Aa vie humaine semble avoir perdu sa dignité et sa valeur. Demandez à un musulman de Serbie, à un béhaï d’Iran ou à un chrétien du Soudan. Voyez comment Jack Kevorkian assiste les suicides et comment il est ensuite salué pour sa contribution sérieuse, et même précieuse, au débat moral. Alors se pose la question : quelle est la valeur de l’être humain ?

Il fut un temps où l’on pouvait imputer la barbarie aux païens, aux non-civilisés et aux fanatiques. Des noms viennent à nos esprits : Hitler, Ghengis Khan ou Pol Pot. Mais, maintenant, nous ne parlons plus du passé. Nous sommes à l’aube du XXIe siècle. La connaissance a augmenté : les astronautes se croisent dans l’espace ; les satellites font le tour du globe en diffusant des informations émanant de toute la terre en quelques instants ; les galaxies entourant la nôtre font l’objet de recherches ; nos gènes sont scrutés et étudiés pour trouver la clé des mystères de la vie humaine. Et cependant demeure la question simple, mais très profonde : qu’y a-t-il de si particulier concernant l’être humain ?

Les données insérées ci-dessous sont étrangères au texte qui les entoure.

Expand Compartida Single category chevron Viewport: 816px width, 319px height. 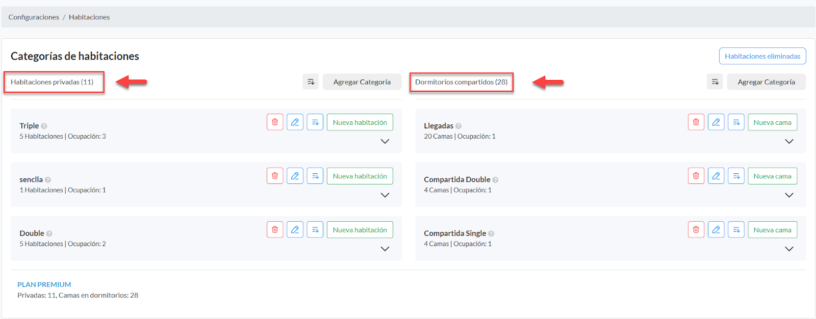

Pour de nombreux philosophes, y compris quelques-uns qui se considèrent comme chrétiens, la réponse est de plus en plus : peu de chose. Malgré toute la connaissance scientifique, toutes les réussites techniques actuelles, et tous les documents historiques sous les yeux, les êtres humains sont encore tentés de violer les droits fondamentaux de l’homme.

Après la Seconde Guerre mondiale, le procès de Nuremberg a dévoilé le mal qui se cache dans le cœur humain et a montré comment la société même la plus cultivée et la plus civilisée peut ramper dans la fange de l’immoralité, en effaçant véritablement le sens spirituel d’« humanité ». Les leçons de cette guerre ont conduit les Nations unies à adopter en 1948 la Déclaration universelle des droits de l’homme. Ce document affirme la dignité et l’égalité de chaque être humain, exigeant des sociétés civilisées qu’elles protègent les faibles contre les forts. La Déclaration existe toujours. Pourquoi sommes-nous alors sans cesse en train de parler des droits de l’homme et de sa dignité ?

Le mythe des origines

La réponse peut se trouver dans ce qui est accepté comme l’explication scientifique de l’origine de la vie et de sa diversité, une thèse qui exclut le Dieu de la Bible. Cette perspective est clairement exposée dans le livre de James Rachels, paru en 1990, Created from Animals : The Moral Implications of Darwinism (New-York : Oxford University Press). L’auteur raisonne en se fondant sur l’évolution naturaliste. Il conclut avec force que le darwinisme sape complètement, à sa base, la doctrine de la dignité humaine. Les êtres humains n’occupent aucune place particulière dans l’ordre moral ; nous ne sommes qu’une forme animale parmi d’autres.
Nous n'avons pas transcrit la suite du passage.